== DIRECTIONS FOR THIS TASK ==
Each line from the one containing "Toggle the Edit File mode button" to the end of the entries below must be restated exactly, and no other line should appear.

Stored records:
- - - - - - -

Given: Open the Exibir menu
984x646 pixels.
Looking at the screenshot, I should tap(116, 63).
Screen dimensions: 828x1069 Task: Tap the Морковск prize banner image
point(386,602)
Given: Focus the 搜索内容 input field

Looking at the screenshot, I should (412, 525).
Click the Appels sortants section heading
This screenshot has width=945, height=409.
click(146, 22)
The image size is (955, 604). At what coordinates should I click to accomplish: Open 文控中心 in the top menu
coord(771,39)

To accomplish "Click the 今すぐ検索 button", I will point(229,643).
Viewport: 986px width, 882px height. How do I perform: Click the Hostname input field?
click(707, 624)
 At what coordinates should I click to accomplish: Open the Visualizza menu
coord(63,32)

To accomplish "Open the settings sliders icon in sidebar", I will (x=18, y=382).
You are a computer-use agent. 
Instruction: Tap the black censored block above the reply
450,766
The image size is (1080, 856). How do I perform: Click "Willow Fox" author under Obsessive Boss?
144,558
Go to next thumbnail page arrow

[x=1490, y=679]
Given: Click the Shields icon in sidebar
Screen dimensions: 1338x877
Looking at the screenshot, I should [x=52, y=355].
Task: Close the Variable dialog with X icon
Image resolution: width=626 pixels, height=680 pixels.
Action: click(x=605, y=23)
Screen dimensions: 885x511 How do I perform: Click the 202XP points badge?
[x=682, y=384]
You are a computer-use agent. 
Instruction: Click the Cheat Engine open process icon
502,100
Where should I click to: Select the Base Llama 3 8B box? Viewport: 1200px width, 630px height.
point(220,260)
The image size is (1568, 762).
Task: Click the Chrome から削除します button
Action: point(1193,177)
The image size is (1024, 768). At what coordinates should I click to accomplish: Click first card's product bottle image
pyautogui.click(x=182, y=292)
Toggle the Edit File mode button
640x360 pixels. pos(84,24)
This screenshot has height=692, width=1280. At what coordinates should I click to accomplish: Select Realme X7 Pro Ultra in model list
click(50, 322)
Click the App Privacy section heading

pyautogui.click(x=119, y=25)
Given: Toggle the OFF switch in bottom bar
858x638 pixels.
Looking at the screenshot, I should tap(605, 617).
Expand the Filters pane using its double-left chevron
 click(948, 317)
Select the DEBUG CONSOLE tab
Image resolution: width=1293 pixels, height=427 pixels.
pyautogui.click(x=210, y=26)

- - - - - - -

== PROBLEM SOLUTION ==
Toggle the Edit File mode button
640x360 pixels. pos(84,24)
This screenshot has height=692, width=1280. At what coordinates should I click to accomplish: Select Realme X7 Pro Ultra in model list
click(50, 322)
Click the App Privacy section heading

pyautogui.click(x=119, y=25)
Given: Toggle the OFF switch in bottom bar
858x638 pixels.
Looking at the screenshot, I should tap(605, 617).
Expand the Filters pane using its double-left chevron
 click(948, 317)
Select the DEBUG CONSOLE tab
Image resolution: width=1293 pixels, height=427 pixels.
pyautogui.click(x=210, y=26)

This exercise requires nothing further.